You can imagine Notre Dame Defensive Coordinator Mike Elko on the flight down to Miami thinking up that line, and then doing a mental fist pump, knowing he nailed it.

Then he delivered it while standing on the U at midfield.

And now he’s a clown. Because the exact thing he was railing against, the turnover chain, imploded the entire Notre Dame program. There was no fight in the Fightin’ Irish.

The video is hilarious in hindsight, but it also demonstrated their hubris. Notre Dame came down to Miami convinced they were going to push the Canes around. That they were going to run over them — the tough Midwesterners were coming to the big city to teach the yuppies a lesson.

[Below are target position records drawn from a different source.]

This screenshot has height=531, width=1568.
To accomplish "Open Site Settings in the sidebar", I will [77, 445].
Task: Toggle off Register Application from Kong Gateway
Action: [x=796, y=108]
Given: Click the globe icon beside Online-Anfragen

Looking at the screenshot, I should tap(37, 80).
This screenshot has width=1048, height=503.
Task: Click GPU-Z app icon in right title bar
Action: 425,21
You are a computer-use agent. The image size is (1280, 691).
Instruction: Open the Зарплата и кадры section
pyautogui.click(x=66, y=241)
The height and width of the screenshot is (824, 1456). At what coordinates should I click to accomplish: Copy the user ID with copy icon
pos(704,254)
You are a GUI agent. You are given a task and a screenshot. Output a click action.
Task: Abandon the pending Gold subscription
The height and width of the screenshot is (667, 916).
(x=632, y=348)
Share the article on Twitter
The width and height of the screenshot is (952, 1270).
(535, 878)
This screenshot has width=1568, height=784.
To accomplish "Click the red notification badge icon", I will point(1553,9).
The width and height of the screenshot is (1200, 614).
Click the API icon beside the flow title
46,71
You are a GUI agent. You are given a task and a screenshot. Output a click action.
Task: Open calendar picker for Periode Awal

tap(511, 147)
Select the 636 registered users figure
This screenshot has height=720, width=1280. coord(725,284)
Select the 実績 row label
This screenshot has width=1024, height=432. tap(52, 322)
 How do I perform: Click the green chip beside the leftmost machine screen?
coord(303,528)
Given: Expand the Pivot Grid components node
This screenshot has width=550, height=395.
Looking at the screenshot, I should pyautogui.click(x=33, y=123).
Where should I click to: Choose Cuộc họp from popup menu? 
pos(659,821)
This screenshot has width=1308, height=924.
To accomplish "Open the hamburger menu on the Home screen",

Instead they ran into South Florida’s finest collect of speed and power that spent 60 minutes brutalizing them, tore the courage out of them, and had Brian Kelly panicking in the first half while going for it on fourth down deep in his own territory and shuffling quarterbacks.

It’s one thing to beat a team, another to blow them out, and still another to execute their soul. Notre Dame came to Miami riding high on a win streak, the darlings of the national media. They left in tatters.

Celebrate good times, come on

South Florida has many sports teams. But the University of Miami football program is unique in that it’s by the community, for the community, and represents the community. That’s why passion runs so high.

The season is far from over. Over the past few weeks, the realistic goal of winning the ACC Coastal (already accomplished) has turned into win the realistic goal of win the ACC, which has now turned into the realistic goal of win the National Championship.

Miami’s Revenge for 2016 tour is over. Florida State, North Carolina, Virginia Tech, and Notre Dame. All four 2016 losses were avenged. The Canes can now focus on finishing strong, and yes, winning the whole damn thing.

But last Saturday was a brilliant moment in time, with Notre Dame favored to win in Miami. There were nerves, until I walked into the stadium.

Look at that beauty. When you could feel the energy there was just no way that Notre Dame could handle that atmosphere. That is Miami in all its glory.

On this past week’s Audible podcast, Stewart Mandel commented on how he didn’t realize how much the community had bought in to the program.

He should have known better. Too often people confuse empty seats with lack of passion. Empty seats with lack of fans.

That couldn’t be further from the truth. No university in the country has a symbiotic relationship with its local community like the University of Miami has with South Florida. Miami’s football program is able to rise to the top of college football because of the local community, and repays that by representing the community with a pride unseen in the rest of college football.

This isn’t just a school, it’s a family. Our family. Those were our boys out there stomping Notre Dame. They represented us.

Many of them did not have to go to Miami, particularly the juniors and seniors who committed knowing the coaching was inadequate. And they came anyway, to represent our community, to dream the dream of hopeful rebirth. To see that blind faith paid off handsomely was rewarding for everyone involved.

There’s a reason we get so defensive when the national media calls them thugs. There’s a reason we get so defensive when the NCAA turns a magnifying glass on us. There’s a reason we get so defensive when anyone criticizes this U.

They aren’t just criticizing a school, they are criticizing Miami as a community, us as a people.

And Saturday night was a big night for us as a community, as a people. It wasn’t just a game, it wasn’t just a dismantling of Notre Dame. It was a celebration of Miami. All things Miami.

Our proud community which is second to none finally had a moment 15 years in the making. There will continue to be bigger and better things for this program. National Championships will come.

But Saturday was about rebirth, about recapturing the magic of the Magic City, about pride restored, deliverance promised, and ultimately, as with everything, All About the U.